[Collected data entries]
+--
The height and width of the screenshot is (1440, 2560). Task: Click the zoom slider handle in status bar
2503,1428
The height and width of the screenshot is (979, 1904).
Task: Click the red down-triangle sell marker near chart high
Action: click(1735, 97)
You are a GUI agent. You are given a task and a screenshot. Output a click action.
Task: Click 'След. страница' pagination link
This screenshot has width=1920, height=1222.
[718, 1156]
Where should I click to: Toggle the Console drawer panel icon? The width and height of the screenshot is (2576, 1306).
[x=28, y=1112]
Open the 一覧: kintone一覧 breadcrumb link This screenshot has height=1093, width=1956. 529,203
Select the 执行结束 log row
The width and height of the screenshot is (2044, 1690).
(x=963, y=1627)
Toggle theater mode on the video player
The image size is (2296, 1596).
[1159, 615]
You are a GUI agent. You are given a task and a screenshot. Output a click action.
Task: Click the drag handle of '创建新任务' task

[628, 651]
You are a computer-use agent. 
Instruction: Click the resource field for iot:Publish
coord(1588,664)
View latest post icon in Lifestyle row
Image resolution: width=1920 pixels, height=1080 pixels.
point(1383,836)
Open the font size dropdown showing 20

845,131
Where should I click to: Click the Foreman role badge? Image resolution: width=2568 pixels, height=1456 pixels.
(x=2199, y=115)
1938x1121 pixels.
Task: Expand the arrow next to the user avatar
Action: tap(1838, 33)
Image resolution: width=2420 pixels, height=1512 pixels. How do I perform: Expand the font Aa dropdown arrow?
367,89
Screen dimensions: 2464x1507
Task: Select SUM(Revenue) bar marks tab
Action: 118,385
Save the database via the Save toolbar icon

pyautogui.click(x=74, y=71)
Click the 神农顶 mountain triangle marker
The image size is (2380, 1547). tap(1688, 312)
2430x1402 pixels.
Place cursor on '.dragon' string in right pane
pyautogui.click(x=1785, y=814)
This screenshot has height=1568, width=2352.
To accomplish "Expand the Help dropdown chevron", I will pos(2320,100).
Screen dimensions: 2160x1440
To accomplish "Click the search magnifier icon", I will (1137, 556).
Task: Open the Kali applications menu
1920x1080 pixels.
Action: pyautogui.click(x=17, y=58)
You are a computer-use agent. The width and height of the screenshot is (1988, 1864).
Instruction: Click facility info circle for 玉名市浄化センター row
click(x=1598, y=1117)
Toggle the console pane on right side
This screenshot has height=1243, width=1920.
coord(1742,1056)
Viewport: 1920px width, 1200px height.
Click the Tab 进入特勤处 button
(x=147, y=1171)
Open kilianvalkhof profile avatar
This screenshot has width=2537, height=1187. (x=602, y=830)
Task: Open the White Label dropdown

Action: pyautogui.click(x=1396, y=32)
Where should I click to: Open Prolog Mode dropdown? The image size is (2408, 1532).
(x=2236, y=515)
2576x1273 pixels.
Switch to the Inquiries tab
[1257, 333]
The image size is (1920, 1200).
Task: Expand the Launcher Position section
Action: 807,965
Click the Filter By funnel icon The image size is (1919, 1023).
+--
Reproduce every record that appears above, keeping the wording exact.

The height and width of the screenshot is (1440, 2560). Task: Click the zoom slider handle in status bar
2503,1428
The height and width of the screenshot is (979, 1904).
Task: Click the red down-triangle sell marker near chart high
Action: click(1735, 97)
You are a GUI agent. You are given a task and a screenshot. Output a click action.
Task: Click 'След. страница' pagination link
This screenshot has width=1920, height=1222.
[718, 1156]
Where should I click to: Toggle the Console drawer panel icon? The width and height of the screenshot is (2576, 1306).
[x=28, y=1112]
Open the 一覧: kintone一覧 breadcrumb link This screenshot has height=1093, width=1956. 529,203
Select the 执行结束 log row
The width and height of the screenshot is (2044, 1690).
(x=963, y=1627)
Toggle theater mode on the video player
The image size is (2296, 1596).
[1159, 615]
You are a GUI agent. You are given a task and a screenshot. Output a click action.
Task: Click the drag handle of '创建新任务' task

[628, 651]
You are a computer-use agent. 
Instruction: Click the resource field for iot:Publish
coord(1588,664)
View latest post icon in Lifestyle row
Image resolution: width=1920 pixels, height=1080 pixels.
point(1383,836)
Open the font size dropdown showing 20

845,131
Where should I click to: Click the Foreman role badge? Image resolution: width=2568 pixels, height=1456 pixels.
(x=2199, y=115)
1938x1121 pixels.
Task: Expand the arrow next to the user avatar
Action: tap(1838, 33)
Image resolution: width=2420 pixels, height=1512 pixels. How do I perform: Expand the font Aa dropdown arrow?
367,89
Screen dimensions: 2464x1507
Task: Select SUM(Revenue) bar marks tab
Action: 118,385
Save the database via the Save toolbar icon

pyautogui.click(x=74, y=71)
Click the 神农顶 mountain triangle marker
The image size is (2380, 1547). tap(1688, 312)
2430x1402 pixels.
Place cursor on '.dragon' string in right pane
pyautogui.click(x=1785, y=814)
This screenshot has height=1568, width=2352.
To accomplish "Expand the Help dropdown chevron", I will pos(2320,100).
Screen dimensions: 2160x1440
To accomplish "Click the search magnifier icon", I will (1137, 556).
Task: Open the Kali applications menu
1920x1080 pixels.
Action: pyautogui.click(x=17, y=58)
You are a computer-use agent. The width and height of the screenshot is (1988, 1864).
Instruction: Click facility info circle for 玉名市浄化センター row
click(x=1598, y=1117)
Toggle the console pane on right side
This screenshot has height=1243, width=1920.
coord(1742,1056)
Viewport: 1920px width, 1200px height.
Click the Tab 进入特勤处 button
(x=147, y=1171)
Open kilianvalkhof profile avatar
This screenshot has width=2537, height=1187. (x=602, y=830)
Task: Open the White Label dropdown

Action: pyautogui.click(x=1396, y=32)
Where should I click to: Open Prolog Mode dropdown? The image size is (2408, 1532).
(x=2236, y=515)
2576x1273 pixels.
Switch to the Inquiries tab
[1257, 333]
The image size is (1920, 1200).
Task: Expand the Launcher Position section
Action: 807,965
Click the Filter By funnel icon The image size is (1919, 1023).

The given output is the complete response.